» Exercise
Your answer is to be the exact text of the lines from the one containing "The height and" through the final line of the entries, restated in full, with pictures omitted.

» Input
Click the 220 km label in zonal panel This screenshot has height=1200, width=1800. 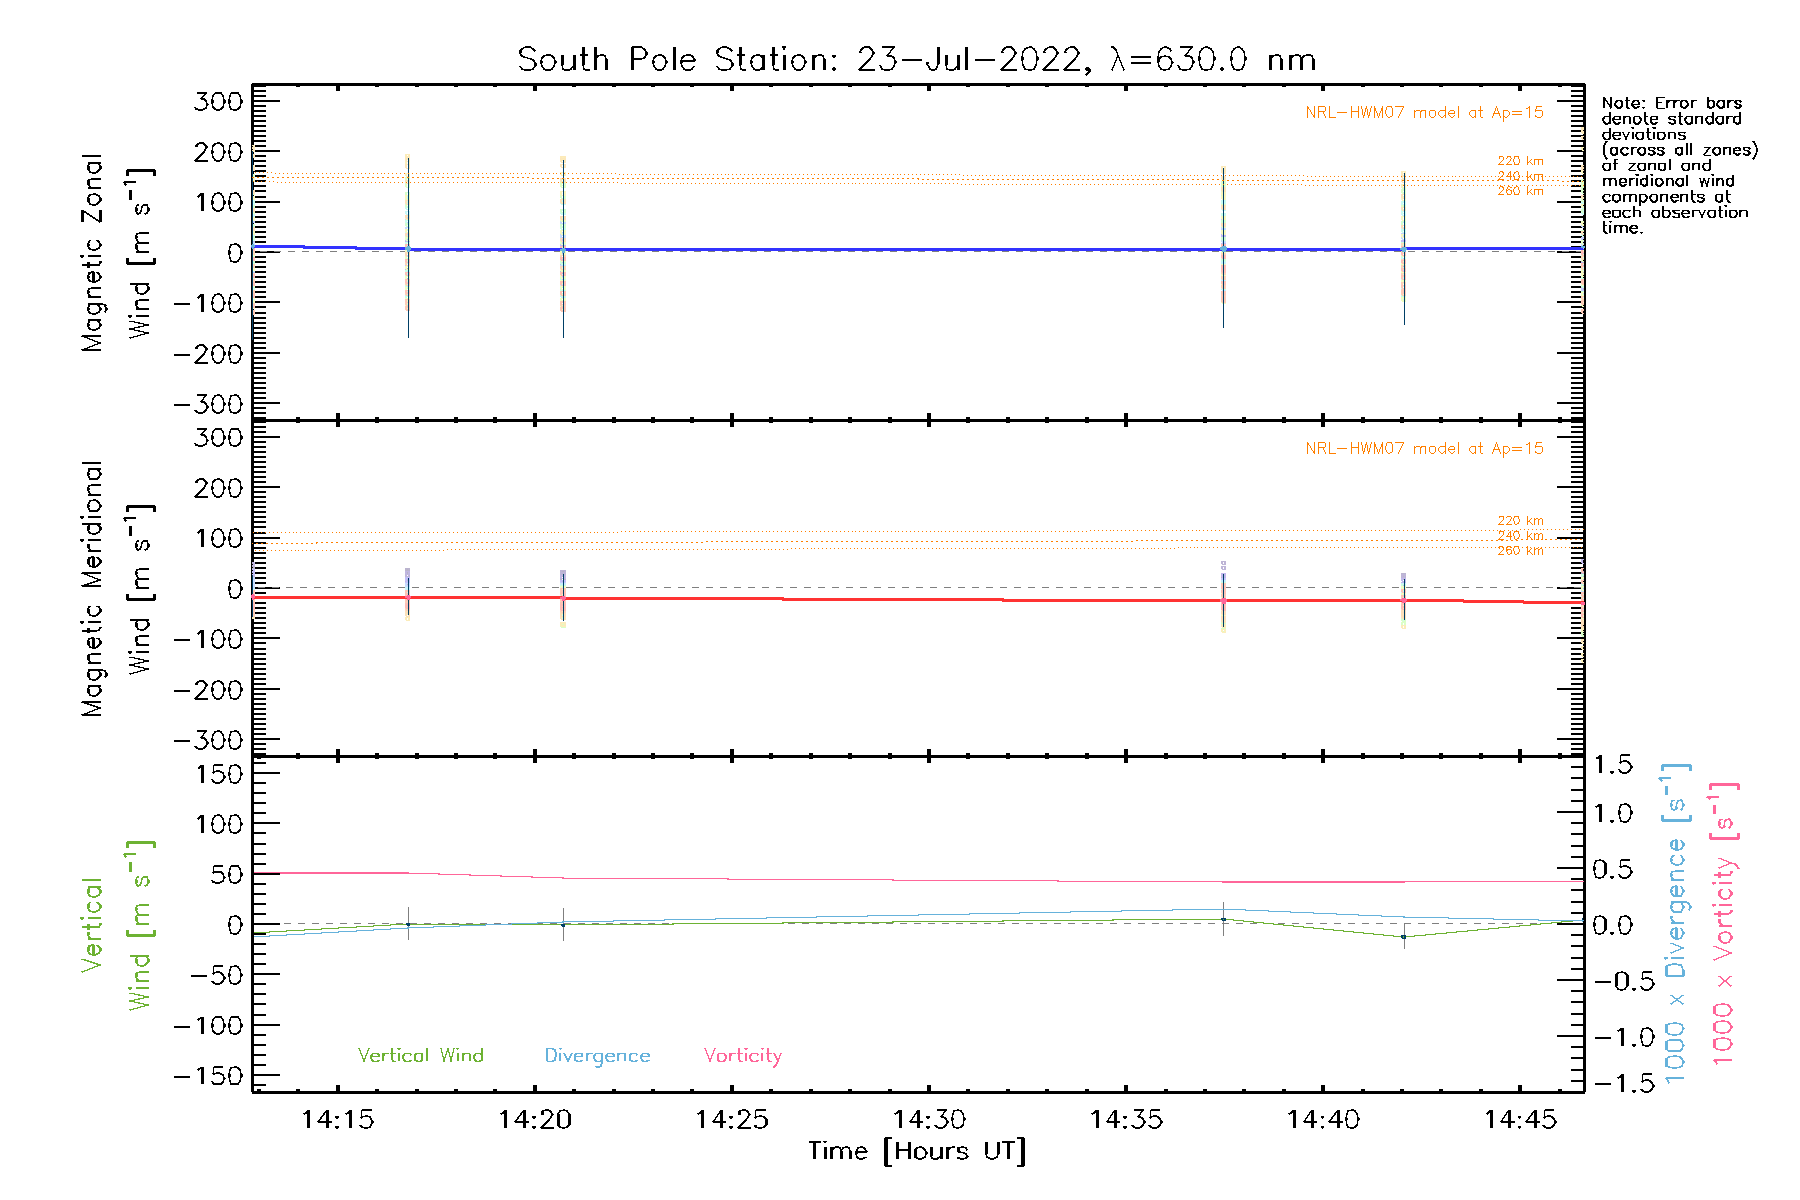[x=1520, y=161]
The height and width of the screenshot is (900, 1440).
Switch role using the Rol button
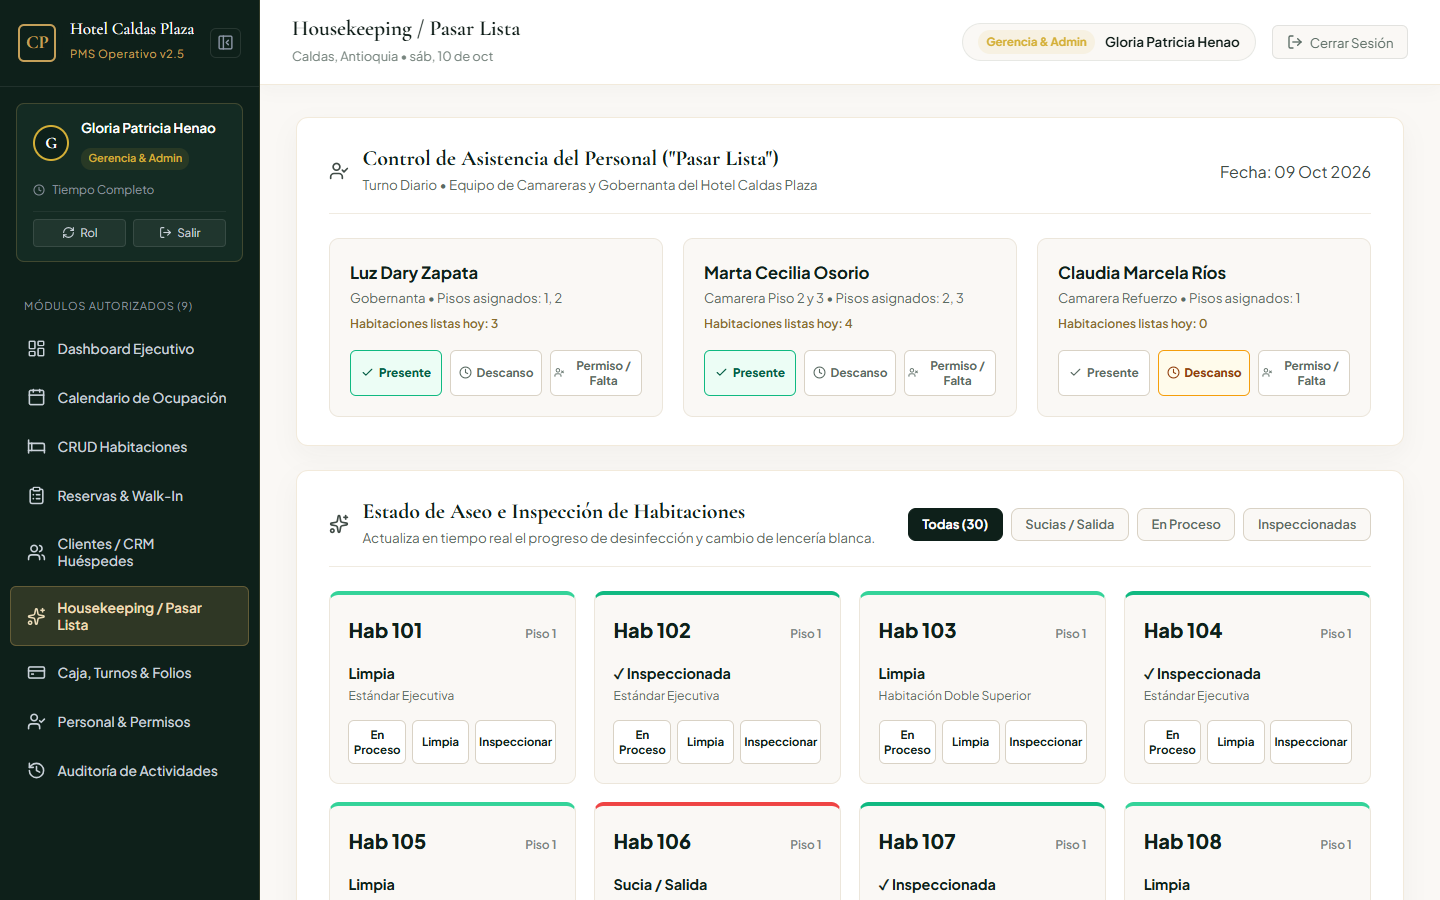point(79,233)
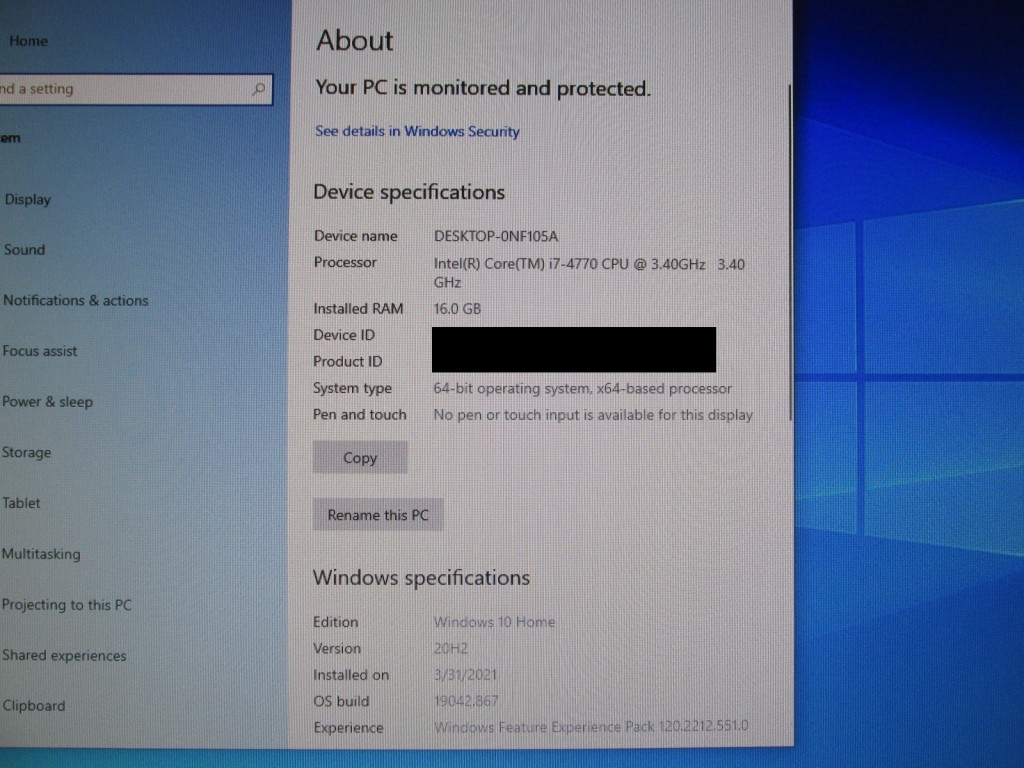Select Clipboard in the sidebar
The width and height of the screenshot is (1024, 768).
tap(33, 706)
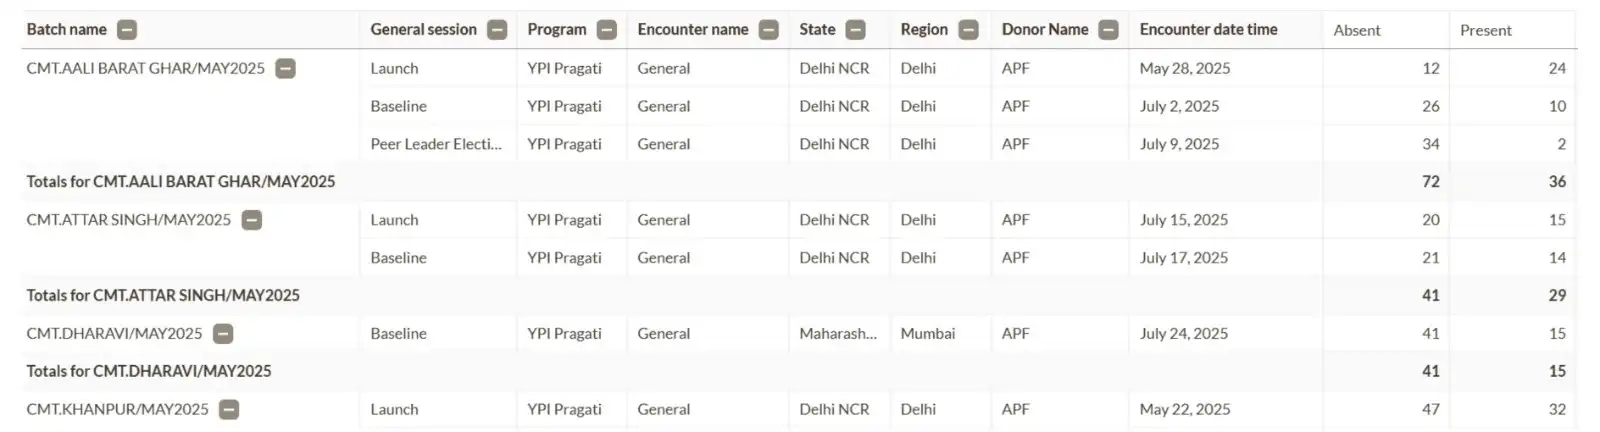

» Exercise output
The height and width of the screenshot is (900, 1440).
Switch role using the Rol button
point(79,233)
Select Clipboard in the sidebar
The width and height of the screenshot is (1024, 768).
tap(33, 706)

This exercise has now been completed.